▶ **Set tasks**
A - Answer these questions from the wordcloud thread, one per line, marked (i), (ii), (iii):
(i) What is the name of the Python library that Parikansh Ahluwalia plans to use to prepare the wordcloud image?
(ii) Which tool does Anubhav Singh suggest for language detection and removal of proper nouns?
(iii) According to Kaustubh Hiware, how many mentors had approved Parikansh Ahluwalia's PR?
B - Transcribe the wordcloud thread between "This task could" and "your friend's names.", inclusive.

▶ **Excerpt provided**
━━━━━━━━━━━━━━━━━━━━━━━━━━━━━━
Wordcloud of user's comments and posts

Question

Wordcloud of user's comments and posts

kaustubhhiware opened this issue 6 years ago · comments

This task could be a bit harder, since you have to process both posts and comments, and then aggregate words from both, to form a wordcloud.

What hashtags do you frequently use?
What language do you often use?
Skip proper nouns, esp. all your friend's names.

Parikansh Ahluwalia · Answer 1 · Tue Jun 26 2018 21:29:34 GMT+0800 (China Standard Time)

@kaustubhhiware Can I please move to this issue, after finishing my current issue, which is almost near its end (I hope so :p) ? This seems really interesting. Will share the details of implementation and toDo soon.
Thanks!

Kaustubh Hiware · Answer 2 · Wed Jun 27 2018 08:22:31 GMT+0800 (China Standard Time)

Sure!
Your PR has been approved by two mentors, let other mentors have a look at it, but mostly there's no work left there.
Assigning this issue to you.

Parikansh Ahluwalia · Answer 3 · Wed Jun 27 2018 20:07:58 GMT+0800 (China Standard Time)

Hi. For the wordcloud, there would be two parts.

Preparing the compiled text from posts and comments. This should not be too tough.
Preparing the wordcloud image. For this, I looked up, there is a python library by the obvious name wordcloud. Tried running it. Worked perfectly. So would be using that to prepare the image.

For hashTags, I would maintain a count and plot the top5 or top10
Language detection is something I don't have an idea about currently. Will have to look up something for that later.

Would this be fine? Thanks!

Anubhav Singh · Answer 4 · Wed Jun 27 2018 22:03:16 GMT+0800 (China Standard Time)

Hey @parimatrix you might want to take a look at TextBlob. It will help you with the language detection and removal of proper nouns! Best of luck.

Kaustubh Hiware · Answer 5 · Thu Jun 28 2018 12:28:47 GMT+0800 (China Standard Time)

Here's an idea (Using this is upto you):
We often tag our friends in memes, right?
Do you think it would be interesting to see which friends you have tagged the most frequently?
Once you have extracted all the text from posts and comments, get a list of names (should be easy), and only retain words in the list. Plot a wordcloud.

Upto you.
━━━━━━━━━━━━━━━━━━━━━━━━━━━━━━
▶ **Data extract**
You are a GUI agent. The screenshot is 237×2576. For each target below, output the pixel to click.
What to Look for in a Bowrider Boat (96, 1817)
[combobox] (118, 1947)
━━━━━━━━━━━━━━━━━━━━━━━━━━━━━━
▶ **Responses by task**
A -
(i) wordcloud
(ii) TextBlob
(iii) Two

B -
This task could be a bit harder, since you have to process both posts and comments, and then aggregate words from both, to form a wordcloud.

What hashtags do you frequently use?
What language do you often use?
Skip proper nouns, esp. all your friend's names.